Zing Forum

Reading

PALUTE: In-Memory Lookup Table-Based Accelerator Empowers Edge Large Language Model Inference

PALUTE uses monolithic 3D DRAM to implement in-memory lookup table queries, achieving a throughput of 1264 TPS at 0.16W power consumption. It delivers 12.8x higher energy efficiency than existing solutions, providing an efficient approach for deploying LLMs on edge devices.

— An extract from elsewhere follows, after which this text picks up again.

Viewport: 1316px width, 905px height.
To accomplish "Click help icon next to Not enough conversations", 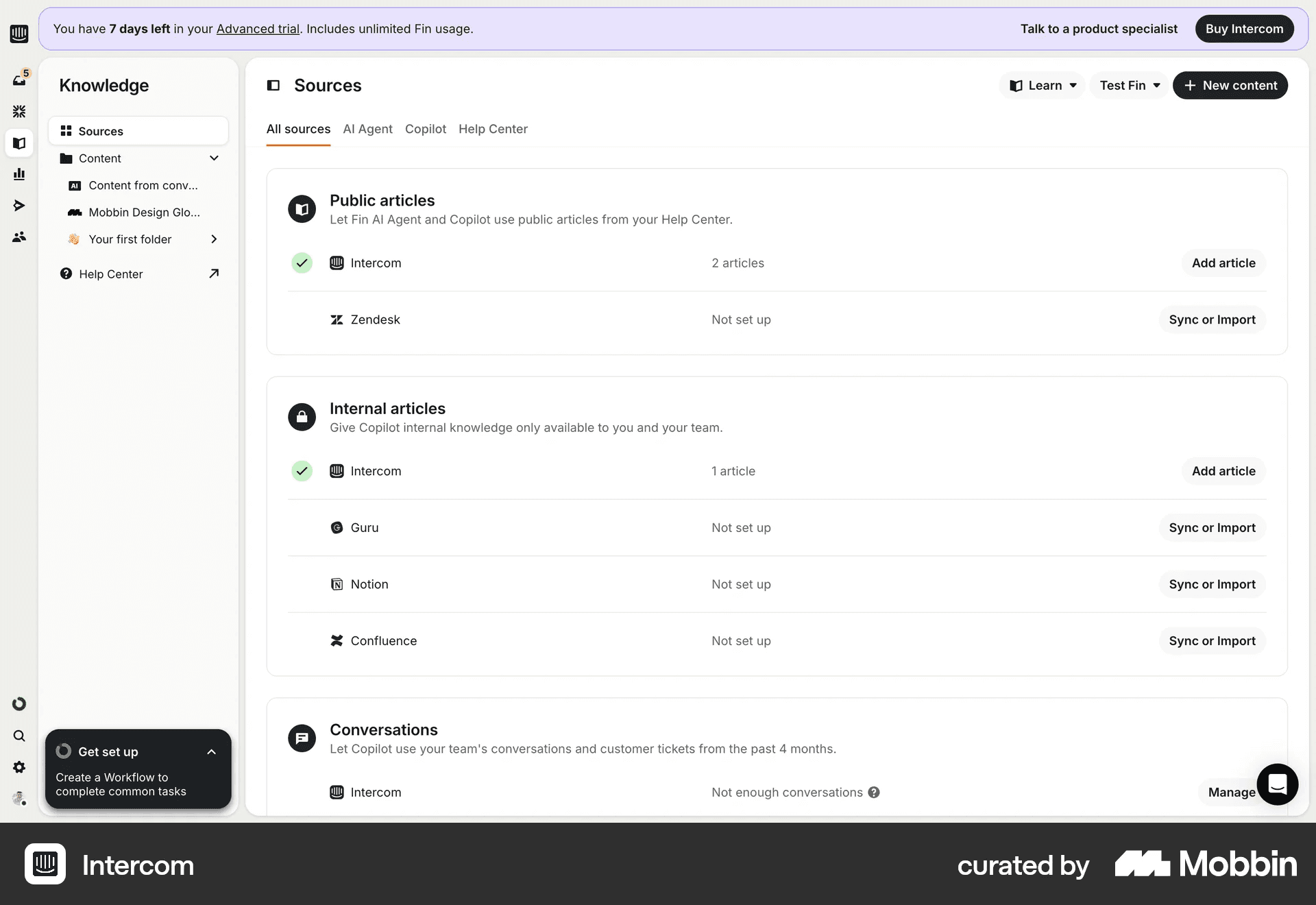I will click(x=874, y=792).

大语言模型边缘推理存内计算查找表三维DRAMAI加速器低功耗量化推理
Published 2026-06-08 08:33Recent activity 2026-06-09 10:52Estimated read 5 min
PALUTE: In-Memory Lookup Table-Based Accelerator Empowers Edge Large Language Model Inference
1

Section 01

[Main Floor/Introduction] PALUTE: In-Memory Lookup Table-Based Edge LLM Inference Accelerator

PALUTE is an in-memory computing accelerator designed for edge large language model (LLM) inference. Its core innovation lies in using monolithic 3D DRAM (M3D DRAM) to enable in-memory lookup table (LUT) queries. It achieves a throughput of 1264 TPS at 0.16W power consumption and 12.8x higher energy efficiency than existing solutions, offering an efficient solution for deploying LLMs on edge devices.

Original authors: arXiv authors | Source: arXiv (2026-06-08) | Paper link: http://arxiv.org/abs/2606.08891v1

2

Section 02

Background: Core Challenges of Edge LLM Inference

The demand for LLMs on edge devices (e.g., mobile phones, IoT devices) is growing, but it faces three key constraints:

  1. Tight power budget (mobile devices have an upper limit of only a few watts);
  2. Limited chip area (impacting cost and heat dissipation);
  3. Memory bandwidth bottleneck (far weaker than data centers).

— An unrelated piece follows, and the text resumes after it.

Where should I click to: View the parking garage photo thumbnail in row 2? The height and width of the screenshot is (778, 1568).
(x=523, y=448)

Traditional low-bit quantization schemes reduce storage and computation loads but introduce overhead from dequantization and nonlinear operations, creating a new bottleneck.

3

Section 03

Method: Architectural Innovations of PALUTE

PALUTE combines LUT methods with M3D DRAM technology. Key designs include:

  1. M3D DRAM Vertical Organization: Uses vertically stacked storage layers to support high-parallel lookup and reduce area overhead;
  2. Near-Memory LUT Generator: Quickly generates LUTs for GEMM/nonlinear operators, with dynamic updates to avoid static table capacity pressure;
  3. System-Level Scheduling: Intelligently predicts access patterns, prefetches data, and minimizes cross-layer data movement.
4

Section 04

Evidence: Performance and Energy Efficiency of PALUTE

Tested on the Qwen3-4B model (W4A4 quantization):

  • Throughput: 1264 TPS;
  • Power consumption: 0.16W;
  • Energy efficiency comparison: 12.8x higher than CHIME, 1.6x higher than FIGLUT;
  • Area efficiency: 2.0x higher than PIMPAL.
5

Section 05

Technical Details: In-Memory Computing and LUT Optimization

  1. In-Memory Computing Advantages: Reduces data movement energy consumption (data movement energy in traditional architectures is far higher than computation);
  2. LUT Compression Coding: Uses differential coding, piecewise linear approximation, and adaptive precision to optimize storage efficiency;
  3. Quantization Collaboration: Optimized for W4A4 low-bit scenarios, leveraging quantization regularity.
6

Section 06

Application Scenarios: Edge Deployment Directions of PALUTE

Suitable for:

  1. Smartphone on-device AI (offline translation, privacy document processing);
  2. IoT and edge gateways (industrial quality inspection, intelligent monitoring);
  3. Autonomous driving and robots (real-time perception and decision-making).
7

Section 07

Limitations and Future Outlook

Current Limitations:

  • Model scale: Only verified on 4B parameter models; scalability for larger models needs validation;
  • Versatility: Optimized for Transformers; other networks require adjustments;
  • Process dependency: M3D DRAM maturity affects deployment.

Future Directions:

  • Support 7B/13B models;
  • Multimodal expansion;
  • Dynamic precision adjustment;
  • Improve software stack (compiler, runtime).
8

Section 08

Conclusion: Edge AI Value of PALUTE

PALUTE combines LUT and M3D DRAM to resolve the power-performance contradiction in edge LLM inference, marking an important advancement in edge AI accelerators. As hardware matures and software improves, smooth operation of large models on edge devices will become the norm in the future.